Empirical Bayes
Posted on
This note is based on Sec. 4.6 of Lehmann, E. L., & Casella, G. (1998). Theory of point estimation (2nd ed). Springer.
\[\def\bx{\mathbf{x}}\]Empirical Bayes is generalization of single-prior Bayes estimation, and it falls outside of the formal Bayesian paradigm.
EB estimators tend to be more robust against misspecification of the prior distribution.
Consider the model
\[X_i\mid \theta \sim f(x\mid \theta), i=1,\ldots,p;\quad \Theta\mid \gamma\sim \pi(\theta\mid \gamma)\,,\]but we now treat $\gamma$ as an unknown parameter of the model, which also needs to be estimated.
Calculate the marginal distribution of $\bX$, with density
\[m(\bx\mid \gamma) = \int \prod f(x_i\mid \theta)\pi(\theta\mid\gamma)d\theta\,.\]It is most common to take $\hat\gamma(\bx)$ to be the MLE of $\gamma$, but this is not essential.
Substitute $\hat\gamma(\bx)$ for $\gamma$ in $\pi(\theta\mid \gamma)$ and determine the estimator that minimizes the empirical posterior loss
\[\int L(\theta,\delta(\bx))\pi(\theta\mid \bx,\hat\gamma(\bx))d\theta\,,\]and this minimizing estimator is the empirical Bayes estimator.

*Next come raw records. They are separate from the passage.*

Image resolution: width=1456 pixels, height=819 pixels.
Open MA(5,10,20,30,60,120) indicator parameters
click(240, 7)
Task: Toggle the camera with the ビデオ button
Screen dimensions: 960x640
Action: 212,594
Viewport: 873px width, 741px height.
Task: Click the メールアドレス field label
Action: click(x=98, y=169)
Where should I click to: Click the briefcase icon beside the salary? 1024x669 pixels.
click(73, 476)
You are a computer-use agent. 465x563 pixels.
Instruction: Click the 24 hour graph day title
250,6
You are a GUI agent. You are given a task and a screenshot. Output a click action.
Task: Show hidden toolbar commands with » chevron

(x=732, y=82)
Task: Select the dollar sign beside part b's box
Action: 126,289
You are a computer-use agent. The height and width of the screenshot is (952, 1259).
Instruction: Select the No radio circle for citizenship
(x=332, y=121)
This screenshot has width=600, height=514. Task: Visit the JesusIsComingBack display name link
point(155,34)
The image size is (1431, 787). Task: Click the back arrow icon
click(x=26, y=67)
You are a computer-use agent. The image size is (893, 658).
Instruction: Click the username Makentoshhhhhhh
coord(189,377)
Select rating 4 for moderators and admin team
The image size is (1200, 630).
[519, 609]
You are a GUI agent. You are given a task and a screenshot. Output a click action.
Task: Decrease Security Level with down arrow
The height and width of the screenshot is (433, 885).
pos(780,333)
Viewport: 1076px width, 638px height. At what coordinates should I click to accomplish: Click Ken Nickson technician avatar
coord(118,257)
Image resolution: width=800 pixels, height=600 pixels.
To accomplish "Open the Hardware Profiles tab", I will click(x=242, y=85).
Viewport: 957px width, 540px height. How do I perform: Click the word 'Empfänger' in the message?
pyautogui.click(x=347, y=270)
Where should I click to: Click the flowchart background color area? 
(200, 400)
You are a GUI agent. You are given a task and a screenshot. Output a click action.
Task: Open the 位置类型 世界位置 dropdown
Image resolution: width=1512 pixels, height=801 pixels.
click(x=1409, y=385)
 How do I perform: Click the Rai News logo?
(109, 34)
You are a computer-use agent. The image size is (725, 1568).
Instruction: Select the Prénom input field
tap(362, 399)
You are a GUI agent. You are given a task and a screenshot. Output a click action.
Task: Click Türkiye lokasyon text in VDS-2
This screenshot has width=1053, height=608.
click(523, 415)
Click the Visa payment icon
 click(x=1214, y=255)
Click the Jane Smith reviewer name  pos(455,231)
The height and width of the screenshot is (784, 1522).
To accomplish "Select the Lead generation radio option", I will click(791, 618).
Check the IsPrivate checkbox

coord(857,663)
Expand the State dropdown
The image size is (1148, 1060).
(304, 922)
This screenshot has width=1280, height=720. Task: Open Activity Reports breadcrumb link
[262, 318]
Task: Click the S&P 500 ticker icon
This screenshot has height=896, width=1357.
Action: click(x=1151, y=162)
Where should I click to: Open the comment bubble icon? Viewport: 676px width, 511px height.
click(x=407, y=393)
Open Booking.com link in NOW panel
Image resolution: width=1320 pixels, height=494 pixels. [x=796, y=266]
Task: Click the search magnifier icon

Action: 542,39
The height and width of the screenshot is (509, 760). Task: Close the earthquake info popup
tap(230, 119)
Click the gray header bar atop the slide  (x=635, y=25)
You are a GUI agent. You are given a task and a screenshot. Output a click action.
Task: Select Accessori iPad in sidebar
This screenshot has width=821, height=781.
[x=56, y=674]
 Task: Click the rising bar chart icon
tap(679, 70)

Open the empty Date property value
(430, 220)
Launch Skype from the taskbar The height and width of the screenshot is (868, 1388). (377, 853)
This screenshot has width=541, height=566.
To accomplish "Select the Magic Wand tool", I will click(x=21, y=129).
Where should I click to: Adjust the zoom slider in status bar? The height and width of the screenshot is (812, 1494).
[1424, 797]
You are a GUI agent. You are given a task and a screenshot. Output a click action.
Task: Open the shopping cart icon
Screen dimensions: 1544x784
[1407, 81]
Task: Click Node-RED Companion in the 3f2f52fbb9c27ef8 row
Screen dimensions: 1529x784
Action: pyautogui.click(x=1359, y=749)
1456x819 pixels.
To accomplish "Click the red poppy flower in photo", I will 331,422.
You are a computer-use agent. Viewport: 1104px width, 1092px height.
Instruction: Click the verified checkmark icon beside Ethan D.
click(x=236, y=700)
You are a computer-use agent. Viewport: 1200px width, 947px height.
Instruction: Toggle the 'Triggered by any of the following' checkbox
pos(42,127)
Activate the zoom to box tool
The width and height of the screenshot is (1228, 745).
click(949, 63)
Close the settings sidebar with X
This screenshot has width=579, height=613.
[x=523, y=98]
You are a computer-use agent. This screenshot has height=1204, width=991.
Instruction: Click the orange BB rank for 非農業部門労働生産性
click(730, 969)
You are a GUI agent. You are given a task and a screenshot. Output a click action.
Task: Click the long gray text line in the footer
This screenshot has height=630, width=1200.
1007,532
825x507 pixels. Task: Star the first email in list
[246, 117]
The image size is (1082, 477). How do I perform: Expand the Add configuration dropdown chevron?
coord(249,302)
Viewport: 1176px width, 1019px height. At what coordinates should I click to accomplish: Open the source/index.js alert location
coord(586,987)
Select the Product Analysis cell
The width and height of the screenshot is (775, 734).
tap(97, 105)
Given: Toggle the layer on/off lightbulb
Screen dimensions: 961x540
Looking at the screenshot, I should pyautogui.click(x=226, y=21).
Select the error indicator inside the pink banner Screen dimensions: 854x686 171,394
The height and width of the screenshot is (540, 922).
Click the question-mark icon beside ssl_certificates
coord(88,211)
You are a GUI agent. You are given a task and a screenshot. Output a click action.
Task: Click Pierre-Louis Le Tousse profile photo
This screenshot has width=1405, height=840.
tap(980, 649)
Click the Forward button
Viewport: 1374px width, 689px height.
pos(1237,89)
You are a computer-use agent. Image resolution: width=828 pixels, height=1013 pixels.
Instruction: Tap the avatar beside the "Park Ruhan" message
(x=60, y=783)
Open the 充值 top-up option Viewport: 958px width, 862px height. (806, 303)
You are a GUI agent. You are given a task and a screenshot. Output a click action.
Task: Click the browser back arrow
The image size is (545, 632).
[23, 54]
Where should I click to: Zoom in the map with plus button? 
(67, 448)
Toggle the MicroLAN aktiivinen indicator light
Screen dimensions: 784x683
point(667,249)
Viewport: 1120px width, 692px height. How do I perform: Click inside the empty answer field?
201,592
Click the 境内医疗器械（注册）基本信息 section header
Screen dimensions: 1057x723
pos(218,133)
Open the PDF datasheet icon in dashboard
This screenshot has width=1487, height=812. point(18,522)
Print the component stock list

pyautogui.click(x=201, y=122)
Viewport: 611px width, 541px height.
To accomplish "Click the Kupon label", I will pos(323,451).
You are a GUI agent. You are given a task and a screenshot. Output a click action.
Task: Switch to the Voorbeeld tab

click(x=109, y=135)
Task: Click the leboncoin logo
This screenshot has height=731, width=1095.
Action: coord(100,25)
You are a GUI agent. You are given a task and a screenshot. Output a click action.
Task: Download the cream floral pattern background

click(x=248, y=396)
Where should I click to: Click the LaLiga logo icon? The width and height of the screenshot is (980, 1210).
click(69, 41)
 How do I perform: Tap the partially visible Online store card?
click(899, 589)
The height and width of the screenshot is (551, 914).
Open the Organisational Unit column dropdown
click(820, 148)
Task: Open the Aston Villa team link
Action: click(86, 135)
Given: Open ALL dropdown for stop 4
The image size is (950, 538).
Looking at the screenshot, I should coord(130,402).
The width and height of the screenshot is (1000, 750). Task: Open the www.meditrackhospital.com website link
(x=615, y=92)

Example: Normal Empirical Bayes
\[m(\bx\mid \tau^2) =\int \prod_{i=1}^nf(x_i\mid \theta)\pi(\theta\mid \tau^2)d\theta = \frac{1}{(2\pi)^{n/2}}\frac{1}{\sigma^n}\left(\frac{\sigma^2}{\sigma^2+n\tau^2}\right)^{1/2}\exp\left(-\frac 12\left[\frac{\sum(x_i-\bar x)^2}{\sigma^2}+\frac{n\bar x^2}{\sigma^2+n\tau^2}\right]\right)\]The MLE of $\sigma^2 + n\tau^2$ is given by $\max{\sigma^2,n\bar x^2}$, and substitute into the single-prior Bayes estimator, we obtain the EB estimator
\[E(\Theta\mid \bar x,\hat\tau) = \left(1-\frac{\sigma^2}{\max(\sigma^2, n\bar x^2)}\right)\bar x\,.\]We can still consider $\pi(\theta\mid x,\hat\gamma(x))$ to be a “legitimate” posterior density, but the prior distribution that leads to such a posterior may sometimes not be proper.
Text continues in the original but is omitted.